> Brief
Arrange every line of the items below as a JSON list of strings, with one string per line and blank lines omitted.

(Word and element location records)
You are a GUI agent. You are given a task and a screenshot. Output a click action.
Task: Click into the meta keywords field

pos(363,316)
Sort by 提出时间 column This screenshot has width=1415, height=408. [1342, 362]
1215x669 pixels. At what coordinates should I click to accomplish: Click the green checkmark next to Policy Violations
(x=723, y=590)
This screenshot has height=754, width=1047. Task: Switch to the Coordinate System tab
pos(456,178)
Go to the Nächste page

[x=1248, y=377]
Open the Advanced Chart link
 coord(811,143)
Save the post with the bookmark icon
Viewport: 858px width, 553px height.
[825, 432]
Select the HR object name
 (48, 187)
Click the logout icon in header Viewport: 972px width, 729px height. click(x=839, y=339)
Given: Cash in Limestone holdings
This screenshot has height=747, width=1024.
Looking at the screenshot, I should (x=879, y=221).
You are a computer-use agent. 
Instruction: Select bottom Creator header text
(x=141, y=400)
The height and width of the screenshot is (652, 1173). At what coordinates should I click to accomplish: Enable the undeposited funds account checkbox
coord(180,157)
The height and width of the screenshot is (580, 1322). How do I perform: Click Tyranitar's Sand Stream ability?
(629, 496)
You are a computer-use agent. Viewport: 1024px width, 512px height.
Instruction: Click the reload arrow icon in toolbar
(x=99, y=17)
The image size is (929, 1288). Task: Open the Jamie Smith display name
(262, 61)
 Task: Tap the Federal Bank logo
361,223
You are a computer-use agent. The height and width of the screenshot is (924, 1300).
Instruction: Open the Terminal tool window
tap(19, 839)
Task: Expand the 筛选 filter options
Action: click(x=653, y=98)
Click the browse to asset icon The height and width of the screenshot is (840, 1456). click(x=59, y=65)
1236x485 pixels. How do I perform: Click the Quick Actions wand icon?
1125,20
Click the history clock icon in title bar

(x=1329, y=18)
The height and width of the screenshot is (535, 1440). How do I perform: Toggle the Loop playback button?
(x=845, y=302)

> Answer in full
[
  "You are a GUI agent. You are given a task and a screenshot. Output a click action.",
  "Task: Click into the meta keywords field",
  "pos(363,316)",
  "Sort by 提出时间 column This screenshot has width=1415, height=408. [1342, 362]",
  "1215x669 pixels. At what coordinates should I click to accomplish: Click the green checkmark next to Policy Violations",
  "(x=723, y=590)",
  "This screenshot has height=754, width=1047. Task: Switch to the Coordinate System tab",
  "pos(456,178)",
  "Go to the Nächste page",
  "[x=1248, y=377]",
  "Open the Advanced Chart link",
  " coord(811,143)",
  "Save the post with the bookmark icon",
  "Viewport: 858px width, 553px height.",
  "[825, 432]",
  "Select the HR object name",
  " (48, 187)",
  "Click the logout icon in header Viewport: 972px width, 729px height. click(x=839, y=339)",
  "Given: Cash in Limestone holdings",
  "This screenshot has height=747, width=1024.",
  "Looking at the screenshot, I should (x=879, y=221).",
  "You are a computer-use agent. ",
  "Instruction: Select bottom Creator header text",
  "(x=141, y=400)",
  "The height and width of the screenshot is (652, 1173). At what coordinates should I click to accomplish: Enable the undeposited funds account checkbox",
  "coord(180,157)",
  "The height and width of the screenshot is (580, 1322). How do I perform: Click Tyranitar's Sand Stream ability?",
  "(629, 496)",
  "You are a computer-use agent. Viewport: 1024px width, 512px height.",
  "Instruction: Click the reload arrow icon in toolbar",
  "(x=99, y=17)",
  "The image size is (929, 1288). Task: Open the Jamie Smith display name",
  "(262, 61)",
  " Task: Tap the Federal Bank logo",
  "361,223",
  "You are a computer-use agent. The height and width of the screenshot is (924, 1300).",
  "Instruction: Open the Terminal tool window",
  "tap(19, 839)",
  "Task: Expand the 筛选 filter options",
  "Action: click(x=653, y=98)",
  "Click the browse to asset icon The height and width of the screenshot is (840, 1456). click(x=59, y=65)",
  "1236x485 pixels. How do I perform: Click the Quick Actions wand icon?",
  "1125,20",
  "Click the history clock icon in title bar",
  "(x=1329, y=18)",
  "The height and width of the screenshot is (535, 1440). How do I perform: Toggle the Loop playback button?",
  "(x=845, y=302)"
]